We were ushered into a room inside a room inside a room… I lost the count, but the name of the restaurant started making sense. We were seated in a martial fashion on a table for eight(we were later on joined by an illad family). An attempt by Prashanth to seat himself at the place of his choice was foiled by a stout and bald veshti clad gentleman. In the meanwhile Prashanth apparently spotted a beautiful girl in the room just before the room we were in and he started acting stoned (he still cribs about moving one more room inside).
The meal started with grape juice. This was followed by carrot salad(I’m sure it has some other name) and a large quantity of chutney. The first round included dosa which were too yummy (better synonym unavailable) and so I had a second helping. After this I was served bisibele bath, a local cuisine of which I had been introduced through my PLCC(Programming Language and Compiler Construction) lecture slides. Usually I am not a big fan of any dish which has that tinge of brown which the bisibele bath served to me had. However I was mistaken and I loved it. In the meanwhile, people who served food (waiter sounds inappropriate) were hell bent on proving that they don’t give a damn about the 21st century pro-consumer crap. From avial in my payasam to water on my rice, I was in for a potpourri of brilliance. By now my plate had avial, rice, sambhar, halwa, payasam, beetroot dish and salad.

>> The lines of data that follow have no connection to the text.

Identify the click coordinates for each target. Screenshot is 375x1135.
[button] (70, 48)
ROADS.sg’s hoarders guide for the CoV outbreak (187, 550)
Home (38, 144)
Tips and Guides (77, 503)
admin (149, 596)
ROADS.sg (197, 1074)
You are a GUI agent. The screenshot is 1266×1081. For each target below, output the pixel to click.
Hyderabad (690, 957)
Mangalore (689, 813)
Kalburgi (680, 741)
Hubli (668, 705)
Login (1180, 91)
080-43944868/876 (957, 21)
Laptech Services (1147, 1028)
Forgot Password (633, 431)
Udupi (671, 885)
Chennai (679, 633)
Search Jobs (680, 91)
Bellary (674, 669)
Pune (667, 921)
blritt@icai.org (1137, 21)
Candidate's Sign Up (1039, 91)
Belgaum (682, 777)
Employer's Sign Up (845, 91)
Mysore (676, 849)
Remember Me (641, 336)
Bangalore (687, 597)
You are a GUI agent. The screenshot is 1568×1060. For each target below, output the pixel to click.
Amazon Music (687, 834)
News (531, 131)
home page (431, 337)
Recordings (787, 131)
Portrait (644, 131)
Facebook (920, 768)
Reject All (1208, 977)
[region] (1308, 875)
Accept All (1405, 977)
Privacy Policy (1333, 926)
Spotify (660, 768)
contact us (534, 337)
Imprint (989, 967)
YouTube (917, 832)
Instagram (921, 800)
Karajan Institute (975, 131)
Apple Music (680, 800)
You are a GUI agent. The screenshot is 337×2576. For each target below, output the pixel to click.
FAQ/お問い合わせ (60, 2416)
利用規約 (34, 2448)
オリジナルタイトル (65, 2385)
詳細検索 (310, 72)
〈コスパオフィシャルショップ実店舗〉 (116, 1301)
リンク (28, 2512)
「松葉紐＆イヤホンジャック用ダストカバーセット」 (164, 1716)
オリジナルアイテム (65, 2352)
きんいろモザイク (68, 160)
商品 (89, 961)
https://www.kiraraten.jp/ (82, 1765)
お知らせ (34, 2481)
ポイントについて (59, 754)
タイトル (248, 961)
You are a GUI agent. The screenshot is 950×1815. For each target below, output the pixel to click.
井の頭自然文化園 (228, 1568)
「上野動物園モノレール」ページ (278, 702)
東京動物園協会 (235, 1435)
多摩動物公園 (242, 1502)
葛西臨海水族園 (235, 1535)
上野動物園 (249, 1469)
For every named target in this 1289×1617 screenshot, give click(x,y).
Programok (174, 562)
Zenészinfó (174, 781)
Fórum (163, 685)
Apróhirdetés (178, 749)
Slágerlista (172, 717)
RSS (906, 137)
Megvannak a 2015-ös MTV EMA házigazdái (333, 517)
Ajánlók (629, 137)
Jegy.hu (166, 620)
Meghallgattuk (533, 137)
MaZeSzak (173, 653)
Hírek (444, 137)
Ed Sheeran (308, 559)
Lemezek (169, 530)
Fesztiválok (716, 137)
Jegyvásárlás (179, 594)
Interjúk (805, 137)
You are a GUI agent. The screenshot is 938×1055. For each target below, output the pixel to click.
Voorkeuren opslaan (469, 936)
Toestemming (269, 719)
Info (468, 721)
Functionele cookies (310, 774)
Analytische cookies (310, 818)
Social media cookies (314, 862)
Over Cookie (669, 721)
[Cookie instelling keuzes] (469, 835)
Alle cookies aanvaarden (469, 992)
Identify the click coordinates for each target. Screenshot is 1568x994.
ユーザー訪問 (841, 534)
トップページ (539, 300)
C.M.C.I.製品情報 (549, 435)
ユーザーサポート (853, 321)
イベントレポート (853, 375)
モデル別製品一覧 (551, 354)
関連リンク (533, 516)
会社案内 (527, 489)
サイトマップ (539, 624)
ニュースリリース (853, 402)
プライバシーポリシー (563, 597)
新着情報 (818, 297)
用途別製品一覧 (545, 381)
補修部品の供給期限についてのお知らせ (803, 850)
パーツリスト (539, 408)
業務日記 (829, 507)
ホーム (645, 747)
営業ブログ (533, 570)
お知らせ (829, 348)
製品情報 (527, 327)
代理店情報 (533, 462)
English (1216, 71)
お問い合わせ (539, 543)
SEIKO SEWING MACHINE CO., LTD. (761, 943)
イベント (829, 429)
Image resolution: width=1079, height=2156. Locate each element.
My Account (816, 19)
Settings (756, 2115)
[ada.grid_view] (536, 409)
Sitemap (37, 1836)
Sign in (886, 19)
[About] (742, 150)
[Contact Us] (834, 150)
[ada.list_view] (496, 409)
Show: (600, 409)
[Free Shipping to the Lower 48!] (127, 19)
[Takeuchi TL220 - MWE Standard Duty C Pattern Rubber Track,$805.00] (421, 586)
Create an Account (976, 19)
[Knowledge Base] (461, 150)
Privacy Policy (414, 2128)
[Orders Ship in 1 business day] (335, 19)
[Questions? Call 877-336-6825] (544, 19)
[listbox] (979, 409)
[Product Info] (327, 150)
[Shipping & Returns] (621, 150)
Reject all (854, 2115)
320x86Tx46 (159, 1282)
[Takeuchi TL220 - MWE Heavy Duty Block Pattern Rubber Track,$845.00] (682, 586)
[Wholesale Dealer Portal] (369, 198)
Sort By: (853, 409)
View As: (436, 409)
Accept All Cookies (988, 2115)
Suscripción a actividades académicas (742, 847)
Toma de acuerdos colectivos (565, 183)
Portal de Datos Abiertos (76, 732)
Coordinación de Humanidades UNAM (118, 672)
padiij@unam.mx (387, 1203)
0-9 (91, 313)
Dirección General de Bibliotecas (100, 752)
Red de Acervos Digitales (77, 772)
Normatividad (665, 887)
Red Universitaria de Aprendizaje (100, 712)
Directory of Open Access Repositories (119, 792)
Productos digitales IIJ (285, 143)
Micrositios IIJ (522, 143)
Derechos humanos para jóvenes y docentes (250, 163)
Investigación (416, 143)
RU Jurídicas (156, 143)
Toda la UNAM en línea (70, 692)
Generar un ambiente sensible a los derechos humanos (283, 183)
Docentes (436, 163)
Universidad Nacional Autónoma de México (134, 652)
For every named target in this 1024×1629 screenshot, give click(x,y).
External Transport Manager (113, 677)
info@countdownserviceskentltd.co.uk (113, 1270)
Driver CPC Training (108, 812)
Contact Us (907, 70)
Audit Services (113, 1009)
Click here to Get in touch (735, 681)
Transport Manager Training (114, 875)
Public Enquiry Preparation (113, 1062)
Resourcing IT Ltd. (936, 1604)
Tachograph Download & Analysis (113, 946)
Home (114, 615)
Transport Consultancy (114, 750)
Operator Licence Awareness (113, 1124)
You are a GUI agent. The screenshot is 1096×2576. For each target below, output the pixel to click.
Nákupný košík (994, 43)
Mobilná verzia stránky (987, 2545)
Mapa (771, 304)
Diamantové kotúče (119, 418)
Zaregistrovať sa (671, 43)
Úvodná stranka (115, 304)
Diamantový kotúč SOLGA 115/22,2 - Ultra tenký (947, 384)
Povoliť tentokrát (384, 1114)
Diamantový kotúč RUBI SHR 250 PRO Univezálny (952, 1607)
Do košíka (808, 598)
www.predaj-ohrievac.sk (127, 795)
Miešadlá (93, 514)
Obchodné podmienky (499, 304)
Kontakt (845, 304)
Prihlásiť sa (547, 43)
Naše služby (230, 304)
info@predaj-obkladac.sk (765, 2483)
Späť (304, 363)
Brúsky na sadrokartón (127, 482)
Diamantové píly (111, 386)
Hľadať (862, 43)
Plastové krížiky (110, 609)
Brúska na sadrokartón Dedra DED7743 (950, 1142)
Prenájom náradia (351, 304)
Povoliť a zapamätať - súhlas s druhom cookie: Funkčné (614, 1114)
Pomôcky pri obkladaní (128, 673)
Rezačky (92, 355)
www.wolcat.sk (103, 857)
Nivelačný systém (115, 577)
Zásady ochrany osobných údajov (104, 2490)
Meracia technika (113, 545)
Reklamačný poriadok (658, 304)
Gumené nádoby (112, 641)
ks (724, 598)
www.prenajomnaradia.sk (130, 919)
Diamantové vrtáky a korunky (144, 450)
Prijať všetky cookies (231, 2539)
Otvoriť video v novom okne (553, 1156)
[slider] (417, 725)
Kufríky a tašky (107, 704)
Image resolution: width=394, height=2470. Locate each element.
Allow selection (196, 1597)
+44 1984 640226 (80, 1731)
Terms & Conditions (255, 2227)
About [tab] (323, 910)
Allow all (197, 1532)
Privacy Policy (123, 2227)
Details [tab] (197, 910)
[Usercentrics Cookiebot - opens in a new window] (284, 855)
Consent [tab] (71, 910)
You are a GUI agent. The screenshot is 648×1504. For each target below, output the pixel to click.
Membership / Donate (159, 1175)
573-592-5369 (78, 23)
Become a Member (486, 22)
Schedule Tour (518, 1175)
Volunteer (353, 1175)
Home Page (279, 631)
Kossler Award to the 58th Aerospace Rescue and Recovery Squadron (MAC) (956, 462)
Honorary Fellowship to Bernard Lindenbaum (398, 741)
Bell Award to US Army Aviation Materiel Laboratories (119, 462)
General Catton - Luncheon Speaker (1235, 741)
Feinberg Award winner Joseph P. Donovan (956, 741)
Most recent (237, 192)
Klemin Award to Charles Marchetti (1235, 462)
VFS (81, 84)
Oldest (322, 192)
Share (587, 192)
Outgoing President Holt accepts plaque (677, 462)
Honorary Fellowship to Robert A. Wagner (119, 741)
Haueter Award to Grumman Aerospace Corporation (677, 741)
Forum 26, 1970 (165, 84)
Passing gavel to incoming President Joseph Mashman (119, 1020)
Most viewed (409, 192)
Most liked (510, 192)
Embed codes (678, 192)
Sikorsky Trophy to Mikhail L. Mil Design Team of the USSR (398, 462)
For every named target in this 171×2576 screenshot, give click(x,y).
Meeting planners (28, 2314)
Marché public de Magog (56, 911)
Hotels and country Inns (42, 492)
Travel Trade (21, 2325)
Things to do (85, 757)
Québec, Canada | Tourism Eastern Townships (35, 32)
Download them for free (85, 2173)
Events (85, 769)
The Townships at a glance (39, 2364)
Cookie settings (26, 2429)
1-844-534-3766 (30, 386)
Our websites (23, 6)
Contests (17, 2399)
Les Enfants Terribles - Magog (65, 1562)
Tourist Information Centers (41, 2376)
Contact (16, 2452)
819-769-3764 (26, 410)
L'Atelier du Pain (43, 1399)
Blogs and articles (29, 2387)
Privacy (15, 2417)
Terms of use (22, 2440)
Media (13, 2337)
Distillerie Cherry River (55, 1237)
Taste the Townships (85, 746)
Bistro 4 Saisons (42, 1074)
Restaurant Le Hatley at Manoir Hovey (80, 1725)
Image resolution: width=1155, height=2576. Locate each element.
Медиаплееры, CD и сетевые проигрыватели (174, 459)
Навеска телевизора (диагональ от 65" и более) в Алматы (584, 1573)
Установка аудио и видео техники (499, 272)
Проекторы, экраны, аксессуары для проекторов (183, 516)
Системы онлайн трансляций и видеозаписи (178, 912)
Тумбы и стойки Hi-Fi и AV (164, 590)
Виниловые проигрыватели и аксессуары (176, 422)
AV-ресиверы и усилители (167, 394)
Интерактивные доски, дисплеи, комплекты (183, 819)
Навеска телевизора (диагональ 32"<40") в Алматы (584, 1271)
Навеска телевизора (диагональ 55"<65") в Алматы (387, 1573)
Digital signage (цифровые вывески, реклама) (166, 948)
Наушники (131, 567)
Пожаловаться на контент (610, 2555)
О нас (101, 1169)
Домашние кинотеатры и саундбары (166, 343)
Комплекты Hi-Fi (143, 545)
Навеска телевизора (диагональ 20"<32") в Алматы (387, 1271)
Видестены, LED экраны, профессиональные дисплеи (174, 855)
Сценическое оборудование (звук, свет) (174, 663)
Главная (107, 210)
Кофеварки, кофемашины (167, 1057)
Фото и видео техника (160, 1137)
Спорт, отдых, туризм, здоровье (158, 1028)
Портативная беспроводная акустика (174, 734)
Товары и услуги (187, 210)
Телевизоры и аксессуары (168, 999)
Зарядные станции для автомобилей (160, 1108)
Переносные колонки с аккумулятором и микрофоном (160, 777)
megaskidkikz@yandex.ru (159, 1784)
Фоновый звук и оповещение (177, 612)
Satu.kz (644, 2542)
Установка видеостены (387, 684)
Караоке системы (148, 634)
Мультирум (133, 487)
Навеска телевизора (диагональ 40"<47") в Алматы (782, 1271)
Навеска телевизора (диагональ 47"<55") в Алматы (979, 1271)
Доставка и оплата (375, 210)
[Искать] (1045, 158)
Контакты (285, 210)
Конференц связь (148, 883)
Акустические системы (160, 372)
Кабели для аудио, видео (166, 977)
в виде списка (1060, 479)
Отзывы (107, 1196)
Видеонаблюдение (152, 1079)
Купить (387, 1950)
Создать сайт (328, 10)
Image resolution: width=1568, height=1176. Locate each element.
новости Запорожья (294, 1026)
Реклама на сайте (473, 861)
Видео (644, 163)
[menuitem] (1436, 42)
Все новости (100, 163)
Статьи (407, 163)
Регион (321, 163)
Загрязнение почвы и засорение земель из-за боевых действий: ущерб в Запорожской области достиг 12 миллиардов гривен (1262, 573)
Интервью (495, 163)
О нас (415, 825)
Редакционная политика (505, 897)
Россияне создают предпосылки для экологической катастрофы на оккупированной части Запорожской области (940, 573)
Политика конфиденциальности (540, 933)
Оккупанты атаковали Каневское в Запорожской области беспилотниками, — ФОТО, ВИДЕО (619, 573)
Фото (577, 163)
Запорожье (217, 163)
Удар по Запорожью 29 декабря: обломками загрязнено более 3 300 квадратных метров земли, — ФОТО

Time for a digression. When I was a kid and used to go to kerala at my grandmother’s, she used to serve rice to me and my brother with homemade ghee. It used to be … well yummy. One of the MTR people who served food poured a spoon of ghee on my rice( and water and avial and on everything in its trajectory). It was getting better every passing minute. When it was turn to eat rice, I thought of getting rid of my spoon (before the people who served food might ask me to) and eat it Indian style. By now my stomach was bulging out and my tongue was in a trance. When Rasam came, I couldn’t have faith on even MTR, because I am a chronic Rasam intolerant. By then end of rice, the tensile strength of my duodenum was under test. However it was followed by the inevitable(in south india) curd rice. On a normal day, I would have said “curd rice? Really?”. I usually find it difficult to understand how such a bland combination of mere rice and curd is staple food for millions. But well that day was no ordinary day and MTR gave me something more to hog on. By the time I finished the elaborate dessert ( paysam + halwa+ icecream), I was all smiles for the food. The exit from the building was even more interesting. We came down a flight of stairs and found ourselves in the middle of the kitchen. We found our way out, to be greeted by the Bangalore of 2010 all over again.